___ Given records

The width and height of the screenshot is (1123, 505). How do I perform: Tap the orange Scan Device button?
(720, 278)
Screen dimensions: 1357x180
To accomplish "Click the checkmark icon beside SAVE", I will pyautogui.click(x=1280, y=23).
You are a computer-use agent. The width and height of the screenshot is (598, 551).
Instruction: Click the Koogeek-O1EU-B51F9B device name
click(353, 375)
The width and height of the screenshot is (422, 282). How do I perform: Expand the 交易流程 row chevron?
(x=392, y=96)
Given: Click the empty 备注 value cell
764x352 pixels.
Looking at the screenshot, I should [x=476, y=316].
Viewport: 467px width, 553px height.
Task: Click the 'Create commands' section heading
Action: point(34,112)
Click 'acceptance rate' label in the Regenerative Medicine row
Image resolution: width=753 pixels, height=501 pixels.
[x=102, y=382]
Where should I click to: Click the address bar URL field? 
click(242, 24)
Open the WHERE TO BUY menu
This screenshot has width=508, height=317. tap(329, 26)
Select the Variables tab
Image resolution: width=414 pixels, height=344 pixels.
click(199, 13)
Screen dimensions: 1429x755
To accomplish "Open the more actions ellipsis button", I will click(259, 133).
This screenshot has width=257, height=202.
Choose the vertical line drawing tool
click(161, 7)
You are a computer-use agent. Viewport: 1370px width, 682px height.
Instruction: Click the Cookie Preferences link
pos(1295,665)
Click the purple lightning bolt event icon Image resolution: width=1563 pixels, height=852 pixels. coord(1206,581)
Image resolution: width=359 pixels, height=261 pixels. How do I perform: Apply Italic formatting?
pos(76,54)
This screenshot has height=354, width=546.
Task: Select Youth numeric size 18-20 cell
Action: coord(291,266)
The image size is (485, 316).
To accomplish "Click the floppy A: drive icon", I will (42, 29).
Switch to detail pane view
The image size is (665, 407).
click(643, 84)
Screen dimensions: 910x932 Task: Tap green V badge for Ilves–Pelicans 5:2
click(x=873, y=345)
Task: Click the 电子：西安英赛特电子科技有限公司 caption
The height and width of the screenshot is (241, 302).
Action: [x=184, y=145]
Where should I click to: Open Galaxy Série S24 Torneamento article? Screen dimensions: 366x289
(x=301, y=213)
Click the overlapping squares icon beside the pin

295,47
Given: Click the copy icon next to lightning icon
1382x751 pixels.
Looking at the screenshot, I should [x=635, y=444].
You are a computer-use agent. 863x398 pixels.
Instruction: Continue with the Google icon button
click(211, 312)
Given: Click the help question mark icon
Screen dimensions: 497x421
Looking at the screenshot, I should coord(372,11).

______

What you have to do
Copy out the lines above word for word, beginning with the line that contains "The width and height of the screenshot is (422, 282)." and ending with the line that contains "(x=392, y=96)".

Task answer
The width and height of the screenshot is (422, 282). How do I perform: Expand the 交易流程 row chevron?
(x=392, y=96)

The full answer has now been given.